Copy every line of the records below without changing anything, and leave out the pictures.
┄┄┄┄┄┄┄┄┄┄┄┄┄┄┄┄┄┄┄┄
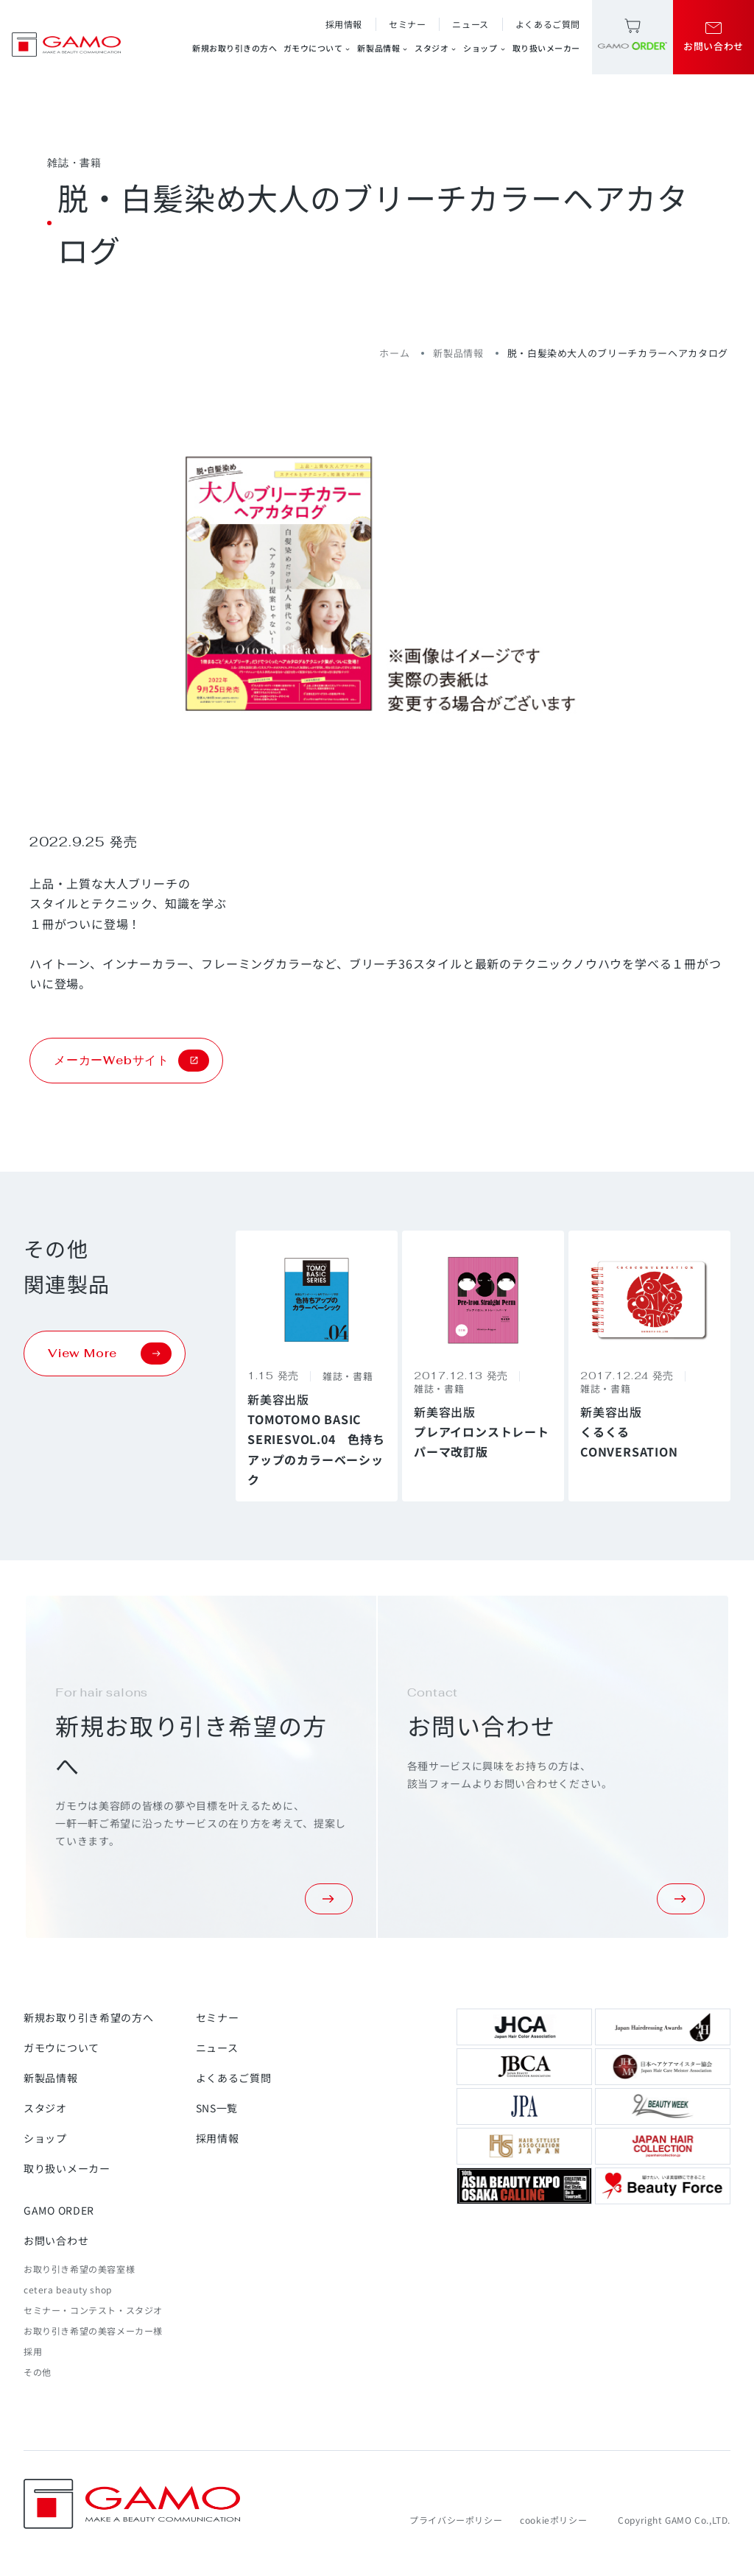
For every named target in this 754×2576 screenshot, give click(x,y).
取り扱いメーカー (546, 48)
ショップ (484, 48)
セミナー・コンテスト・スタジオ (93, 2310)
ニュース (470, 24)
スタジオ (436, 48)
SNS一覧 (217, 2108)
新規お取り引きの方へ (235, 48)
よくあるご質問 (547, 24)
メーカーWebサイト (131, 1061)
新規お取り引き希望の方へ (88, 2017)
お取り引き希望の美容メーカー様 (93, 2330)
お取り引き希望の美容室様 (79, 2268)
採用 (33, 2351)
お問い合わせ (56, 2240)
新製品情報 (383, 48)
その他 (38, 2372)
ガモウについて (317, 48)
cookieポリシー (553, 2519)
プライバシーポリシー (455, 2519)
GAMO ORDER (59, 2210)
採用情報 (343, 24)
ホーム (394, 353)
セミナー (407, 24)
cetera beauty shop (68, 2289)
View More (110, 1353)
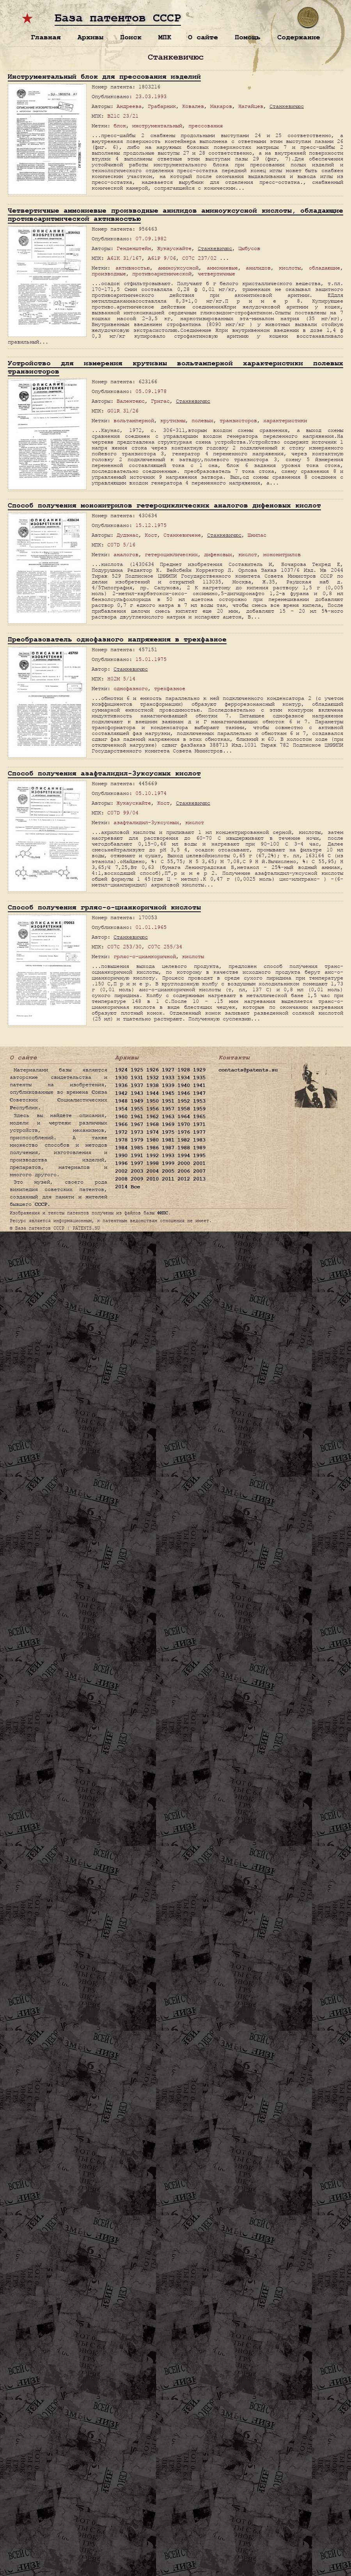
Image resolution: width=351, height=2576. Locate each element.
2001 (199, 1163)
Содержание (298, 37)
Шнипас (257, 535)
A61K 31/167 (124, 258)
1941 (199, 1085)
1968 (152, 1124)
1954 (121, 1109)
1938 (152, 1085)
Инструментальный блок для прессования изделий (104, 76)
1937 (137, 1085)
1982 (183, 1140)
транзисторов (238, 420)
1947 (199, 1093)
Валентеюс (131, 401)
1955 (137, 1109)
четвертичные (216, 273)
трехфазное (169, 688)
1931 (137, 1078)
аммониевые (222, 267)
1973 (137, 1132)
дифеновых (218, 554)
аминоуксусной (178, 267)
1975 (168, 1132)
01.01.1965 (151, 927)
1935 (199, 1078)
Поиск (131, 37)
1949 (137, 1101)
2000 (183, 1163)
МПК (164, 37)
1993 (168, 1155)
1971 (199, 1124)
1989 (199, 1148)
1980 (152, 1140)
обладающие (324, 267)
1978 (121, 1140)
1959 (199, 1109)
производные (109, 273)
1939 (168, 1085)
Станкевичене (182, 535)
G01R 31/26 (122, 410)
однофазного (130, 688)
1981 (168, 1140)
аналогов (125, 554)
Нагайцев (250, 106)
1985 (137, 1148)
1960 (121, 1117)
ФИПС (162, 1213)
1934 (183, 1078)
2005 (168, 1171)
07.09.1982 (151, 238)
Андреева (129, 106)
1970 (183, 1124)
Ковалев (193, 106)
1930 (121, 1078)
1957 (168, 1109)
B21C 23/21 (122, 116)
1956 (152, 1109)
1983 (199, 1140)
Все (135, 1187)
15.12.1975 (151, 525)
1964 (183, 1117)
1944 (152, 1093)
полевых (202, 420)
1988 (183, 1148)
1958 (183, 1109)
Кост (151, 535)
┄┄┄┄┄┄┄┄┄┄┄┄┄┄┄┄┄┄┄┄
» **Response to this task**:
For every named target in this 754×2576 screenshot, give click(x,y).
取り扱いメーカー (546, 48)
ショップ (484, 48)
セミナー・コンテスト・スタジオ (93, 2310)
ニュース (470, 24)
スタジオ (436, 48)
SNS一覧 (217, 2108)
新規お取り引きの方へ (235, 48)
よくあるご質問 (547, 24)
メーカーWebサイト (131, 1061)
新規お取り引き希望の方へ (88, 2017)
お取り引き希望の美容メーカー様 (93, 2330)
お取り引き希望の美容室様 (79, 2268)
採用 (33, 2351)
お問い合わせ (56, 2240)
新製品情報 (383, 48)
その他 (38, 2372)
ガモウについて (317, 48)
cookieポリシー (553, 2519)
プライバシーポリシー (455, 2519)
GAMO ORDER (59, 2210)
採用情報 (343, 24)
ホーム (394, 353)
セミナー (407, 24)
cetera beauty shop (68, 2289)
View More (110, 1353)
Image resolution: width=351, height=2576. Locate each element.
2001 (199, 1163)
Содержание (298, 37)
Шнипас (257, 535)
A61K 31/167 (124, 258)
1941 (199, 1085)
1968 (152, 1124)
1954 (121, 1109)
1938 (152, 1085)
Инструментальный блок для прессования изделий (104, 76)
1937 (137, 1085)
1982 (183, 1140)
транзисторов (238, 420)
1947 (199, 1093)
Валентеюс (131, 401)
1955 (137, 1109)
четвертичные (216, 273)
трехфазное (169, 688)
1931 (137, 1078)
аммониевые (222, 267)
1973 (137, 1132)
дифеновых (218, 554)
аминоуксусной (178, 267)
1975 (168, 1132)
01.01.1965 (151, 927)
1935 (199, 1078)
Поиск (131, 37)
1949 (137, 1101)
2000 (183, 1163)
МПК (164, 37)
1993 (168, 1155)
1971 (199, 1124)
1989 (199, 1148)
1980 (152, 1140)
обладающие (324, 267)
1978 (121, 1140)
1959 (199, 1109)
производные (109, 273)
1939 (168, 1085)
Станкевичене (182, 535)
G01R 31/26 (122, 410)
однофазного (130, 688)
1981 (168, 1140)
аналогов (125, 554)
Нагайцев (250, 106)
1985 (137, 1148)
1960 (121, 1117)
ФИПС (162, 1213)
1934 (183, 1078)
2005 (168, 1171)
07.09.1982 (151, 238)
Андреева (129, 106)
1970 (183, 1124)
Ковалев (193, 106)
1930 (121, 1078)
1957 (168, 1109)
B21C 23/21 (122, 116)
1956 (152, 1109)
1983 (199, 1140)
Все (135, 1187)
15.12.1975 (151, 525)
1964 (183, 1117)
1944 (152, 1093)
полевых (202, 420)
1988 (183, 1148)
1958 (183, 1109)
Кост (151, 535)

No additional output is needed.